■ **What is being asked**:
Look below for the lines from the one with "Go to the Security tab" to the one with "You are a computer-use agent. The image size is (301, 179).", and copy exactly those lines, both ends included.

(Records for this task Opens)

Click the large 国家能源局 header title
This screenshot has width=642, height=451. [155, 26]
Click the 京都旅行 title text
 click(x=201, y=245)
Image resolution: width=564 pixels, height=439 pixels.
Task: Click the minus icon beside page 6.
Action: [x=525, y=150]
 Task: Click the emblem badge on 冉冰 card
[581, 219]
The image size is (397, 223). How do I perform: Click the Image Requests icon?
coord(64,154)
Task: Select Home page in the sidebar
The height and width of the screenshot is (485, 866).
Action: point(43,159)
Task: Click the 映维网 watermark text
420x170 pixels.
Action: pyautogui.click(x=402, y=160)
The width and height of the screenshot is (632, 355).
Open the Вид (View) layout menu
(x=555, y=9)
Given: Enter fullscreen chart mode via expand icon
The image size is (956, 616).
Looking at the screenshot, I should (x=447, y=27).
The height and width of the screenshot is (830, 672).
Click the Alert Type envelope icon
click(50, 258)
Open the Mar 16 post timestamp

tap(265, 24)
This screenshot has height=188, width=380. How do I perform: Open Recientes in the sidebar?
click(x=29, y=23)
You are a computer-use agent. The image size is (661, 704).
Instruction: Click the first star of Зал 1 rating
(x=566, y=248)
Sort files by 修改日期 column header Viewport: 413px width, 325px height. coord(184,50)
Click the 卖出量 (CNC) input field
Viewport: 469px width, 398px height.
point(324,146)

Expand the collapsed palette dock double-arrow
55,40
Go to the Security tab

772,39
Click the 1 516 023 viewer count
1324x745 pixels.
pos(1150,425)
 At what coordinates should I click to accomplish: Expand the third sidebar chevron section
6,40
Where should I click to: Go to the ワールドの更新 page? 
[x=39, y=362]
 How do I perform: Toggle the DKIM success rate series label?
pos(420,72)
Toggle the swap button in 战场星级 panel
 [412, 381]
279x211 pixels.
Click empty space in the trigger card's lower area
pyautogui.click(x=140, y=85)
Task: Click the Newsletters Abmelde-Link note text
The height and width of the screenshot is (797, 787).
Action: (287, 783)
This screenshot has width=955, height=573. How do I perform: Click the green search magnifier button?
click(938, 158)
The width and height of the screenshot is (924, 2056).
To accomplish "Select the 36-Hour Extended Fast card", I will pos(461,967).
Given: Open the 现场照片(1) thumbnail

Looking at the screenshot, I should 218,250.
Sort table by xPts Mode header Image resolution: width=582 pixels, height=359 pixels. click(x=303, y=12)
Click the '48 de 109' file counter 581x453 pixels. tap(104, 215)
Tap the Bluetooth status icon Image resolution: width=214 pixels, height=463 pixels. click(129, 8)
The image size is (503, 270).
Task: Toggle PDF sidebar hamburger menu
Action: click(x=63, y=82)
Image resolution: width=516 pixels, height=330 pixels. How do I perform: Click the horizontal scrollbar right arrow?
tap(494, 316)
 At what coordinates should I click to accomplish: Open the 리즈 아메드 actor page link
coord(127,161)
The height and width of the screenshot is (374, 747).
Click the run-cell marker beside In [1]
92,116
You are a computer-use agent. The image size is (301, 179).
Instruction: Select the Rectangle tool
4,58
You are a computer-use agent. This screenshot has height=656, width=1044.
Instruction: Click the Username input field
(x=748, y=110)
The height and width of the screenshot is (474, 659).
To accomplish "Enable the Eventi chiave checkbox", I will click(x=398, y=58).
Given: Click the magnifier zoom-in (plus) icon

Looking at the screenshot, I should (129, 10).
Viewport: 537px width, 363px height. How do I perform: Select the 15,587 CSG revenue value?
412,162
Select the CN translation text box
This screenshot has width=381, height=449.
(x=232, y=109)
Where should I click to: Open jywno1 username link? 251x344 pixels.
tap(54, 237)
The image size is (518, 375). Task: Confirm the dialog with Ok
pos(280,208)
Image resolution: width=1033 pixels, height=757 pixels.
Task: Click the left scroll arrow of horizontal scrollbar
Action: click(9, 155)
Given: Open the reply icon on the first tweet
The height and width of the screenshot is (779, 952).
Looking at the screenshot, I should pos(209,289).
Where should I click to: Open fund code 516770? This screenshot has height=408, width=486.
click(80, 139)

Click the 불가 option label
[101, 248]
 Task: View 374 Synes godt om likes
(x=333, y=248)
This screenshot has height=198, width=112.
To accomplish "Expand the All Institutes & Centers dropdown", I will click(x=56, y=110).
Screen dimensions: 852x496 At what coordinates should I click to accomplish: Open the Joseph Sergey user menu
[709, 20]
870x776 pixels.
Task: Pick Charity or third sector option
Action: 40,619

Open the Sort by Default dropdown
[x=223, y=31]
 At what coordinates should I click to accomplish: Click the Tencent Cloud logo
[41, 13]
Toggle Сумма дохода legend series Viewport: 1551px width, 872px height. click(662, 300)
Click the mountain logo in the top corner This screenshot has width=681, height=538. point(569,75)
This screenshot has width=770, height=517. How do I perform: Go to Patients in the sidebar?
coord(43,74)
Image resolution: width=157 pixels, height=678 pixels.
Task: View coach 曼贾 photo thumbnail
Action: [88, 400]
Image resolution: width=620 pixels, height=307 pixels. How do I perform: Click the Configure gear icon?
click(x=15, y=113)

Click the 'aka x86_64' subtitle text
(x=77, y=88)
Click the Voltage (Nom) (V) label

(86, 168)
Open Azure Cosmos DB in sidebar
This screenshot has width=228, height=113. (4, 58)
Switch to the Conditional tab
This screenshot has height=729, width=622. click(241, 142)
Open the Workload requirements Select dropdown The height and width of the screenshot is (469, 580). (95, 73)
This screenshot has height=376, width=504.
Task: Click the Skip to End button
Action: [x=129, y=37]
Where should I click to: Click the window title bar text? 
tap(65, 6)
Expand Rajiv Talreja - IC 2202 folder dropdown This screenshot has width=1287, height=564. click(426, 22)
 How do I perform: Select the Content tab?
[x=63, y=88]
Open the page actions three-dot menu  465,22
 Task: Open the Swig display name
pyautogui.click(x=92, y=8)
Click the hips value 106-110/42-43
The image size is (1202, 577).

(Records for this task Closes)

■ **Answer to the exercise**:
Go to the Security tab

772,39
Click the 1 516 023 viewer count
1324x745 pixels.
pos(1150,425)
 At what coordinates should I click to accomplish: Expand the third sidebar chevron section
6,40
Where should I click to: Go to the ワールドの更新 page? 
[x=39, y=362]
 How do I perform: Toggle the DKIM success rate series label?
pos(420,72)
Toggle the swap button in 战场星级 panel
 [412, 381]
279x211 pixels.
Click empty space in the trigger card's lower area
pyautogui.click(x=140, y=85)
Task: Click the Newsletters Abmelde-Link note text
The height and width of the screenshot is (797, 787).
Action: (287, 783)
This screenshot has width=955, height=573. How do I perform: Click the green search magnifier button?
click(938, 158)
The width and height of the screenshot is (924, 2056).
To accomplish "Select the 36-Hour Extended Fast card", I will pos(461,967).
Given: Open the 现场照片(1) thumbnail

Looking at the screenshot, I should 218,250.
Sort table by xPts Mode header Image resolution: width=582 pixels, height=359 pixels. click(x=303, y=12)
Click the '48 de 109' file counter 581x453 pixels. tap(104, 215)
Tap the Bluetooth status icon Image resolution: width=214 pixels, height=463 pixels. click(129, 8)
The image size is (503, 270).
Task: Toggle PDF sidebar hamburger menu
Action: click(x=63, y=82)
Image resolution: width=516 pixels, height=330 pixels. How do I perform: Click the horizontal scrollbar right arrow?
tap(494, 316)
 At what coordinates should I click to accomplish: Open the 리즈 아메드 actor page link
coord(127,161)
The height and width of the screenshot is (374, 747).
Click the run-cell marker beside In [1]
92,116
You are a computer-use agent. The image size is (301, 179).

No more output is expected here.